Kai may take the Sandow tonight!


----------



## Ezskanken (Sep 29, 2012)

Kai looks like a different person compared to yesterday!  Gotta see what Phil looks like though!


----------



## Curt James (Sep 29, 2012)

Heath! Laptop was stalling a bit. Could only get these two blurry shots. 

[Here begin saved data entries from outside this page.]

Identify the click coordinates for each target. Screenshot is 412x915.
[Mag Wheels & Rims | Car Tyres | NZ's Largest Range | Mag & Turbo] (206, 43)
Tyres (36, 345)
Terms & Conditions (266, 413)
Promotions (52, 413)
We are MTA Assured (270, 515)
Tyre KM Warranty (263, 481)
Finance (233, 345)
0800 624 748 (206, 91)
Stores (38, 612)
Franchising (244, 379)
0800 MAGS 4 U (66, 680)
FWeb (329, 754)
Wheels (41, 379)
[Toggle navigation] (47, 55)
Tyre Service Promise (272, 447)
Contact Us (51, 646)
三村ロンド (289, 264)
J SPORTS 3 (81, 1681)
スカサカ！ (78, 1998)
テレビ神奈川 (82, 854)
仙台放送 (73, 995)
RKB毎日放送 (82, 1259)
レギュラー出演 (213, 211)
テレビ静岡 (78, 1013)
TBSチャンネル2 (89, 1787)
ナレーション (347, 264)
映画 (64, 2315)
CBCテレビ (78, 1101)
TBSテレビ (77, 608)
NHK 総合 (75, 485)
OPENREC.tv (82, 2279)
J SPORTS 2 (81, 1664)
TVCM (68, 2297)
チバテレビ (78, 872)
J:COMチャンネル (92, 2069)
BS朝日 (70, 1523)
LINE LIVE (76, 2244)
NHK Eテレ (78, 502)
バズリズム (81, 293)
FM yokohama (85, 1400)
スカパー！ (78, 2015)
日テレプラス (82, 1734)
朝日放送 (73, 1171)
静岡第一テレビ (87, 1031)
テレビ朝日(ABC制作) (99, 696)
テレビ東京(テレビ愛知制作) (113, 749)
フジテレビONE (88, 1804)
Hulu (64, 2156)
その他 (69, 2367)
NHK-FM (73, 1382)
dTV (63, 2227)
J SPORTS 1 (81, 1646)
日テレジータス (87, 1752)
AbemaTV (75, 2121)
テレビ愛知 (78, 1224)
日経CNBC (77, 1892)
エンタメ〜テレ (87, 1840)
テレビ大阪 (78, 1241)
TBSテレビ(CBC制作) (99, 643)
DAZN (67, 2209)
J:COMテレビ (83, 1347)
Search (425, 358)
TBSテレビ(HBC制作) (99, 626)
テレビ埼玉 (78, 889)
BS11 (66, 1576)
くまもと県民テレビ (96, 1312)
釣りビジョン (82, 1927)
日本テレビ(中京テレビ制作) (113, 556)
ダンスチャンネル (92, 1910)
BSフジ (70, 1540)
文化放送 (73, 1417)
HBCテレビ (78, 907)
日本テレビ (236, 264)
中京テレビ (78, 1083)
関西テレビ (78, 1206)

Comparisons between Kai Greene and Phil Heath. Larry Pepe, commentator, stated he sees Phil winning. I'd like to see Kai in an upset victory.


----------



## Intense (Sep 29, 2012)

I prefer dexters physique over all of them, wolf looks solid as well.


----------



## HeavyLifter (Sep 29, 2012)

My vote is for Phil


----------



## cicantrix (Sep 29, 2012)

I think Phil dominated in that head to head.


----------



## Ezskanken (Sep 29, 2012)

I wish Kai came out more aggressive, hopefully that didn't ruin his chances...


----------



## hypo_glycemic (Sep 29, 2012)

Phil just distanced himself with those poses .. You never know? I think Kai faded the second time out


----------



## KILLEROFSAINTS (Sep 29, 2012)

please god

not kai greene
that shit can not happen


----------



## Intense (Sep 29, 2012)

Phil will have it for sure.


----------



## slownsteady (Sep 29, 2012)

Kai does look his best that I've seen him. So does phil. Genetic freaks of nature.


----------



## Curt James (Sep 29, 2012)

Erin Stern is 2012's Figure Olympia winner!


----------



## Curt James (Sep 29, 2012)

Tricky Jackson had a great routine as usual.


----------



## Curt James (Sep 29, 2012)

Jose Raymond!


----------



## KILLEROFSAINTS (Sep 29, 2012)

seperated for a change


----------



## Curt James (Sep 29, 2012)

And the posedown! 





*L-R: *Tricky Jackson (6h place), David Henry





*L-R:* Eduardo Correa, David Henry


----------



## Curt James (Sep 29, 2012)

Eduard Correa places 3rd in the 212 O!


----------



## KILLEROFSAINTS (Sep 29, 2012)

yay flex...he is not english so i like him


----------



## Curt James (Sep 29, 2012)

"Never give up on your dreams!"
*Flex Lewis






*


----------



## Curt James (Sep 29, 2012)

Announcing the placings now!


----------



## Curt James (Sep 29, 2012)

Dennis Wolf in 6th, great sport, encourages crowd to cheer rather than boo.
Branch Warren in 5th, Dexter in 4th, Shawn to be announced as 3rd in moments, I'm certain.


----------



## Intense (Sep 29, 2012)

Wolf got 6th, horse shit lol


----------



## Curt James (Sep 29, 2012)

^^^^ They hate him. lol

He should have placed ahead of Branch. That calf and those high lats really must do a number on him in the judges eyes. Or what is it? Did he sleep with someone's wife?


----------



## seattleborn (Sep 29, 2012)

Congrats to Phil!!!


----------



## Curt James (Sep 29, 2012)

The moments before... 






Phil wins!






And Phil speaks.


----------



## Curt James (Sep 29, 2012)

Phil's dad is built like me.


----------



## hypo_glycemic (Sep 29, 2012)

Showed a lot of class for Colorado! All you guys in CO deserve it!!!


----------



## seattleborn (Sep 29, 2012)

This was a great Olympia I have a feeling next year is gonna be even better


----------



## Intense (Sep 29, 2012)

Curt James said:


> ^^^^ They hate him. lol
> 
> He should have placed ahead of Branch. That calf and those high lats really must do a number on him in the judges eyes. Or what is it? Did he sleep with someone's wife?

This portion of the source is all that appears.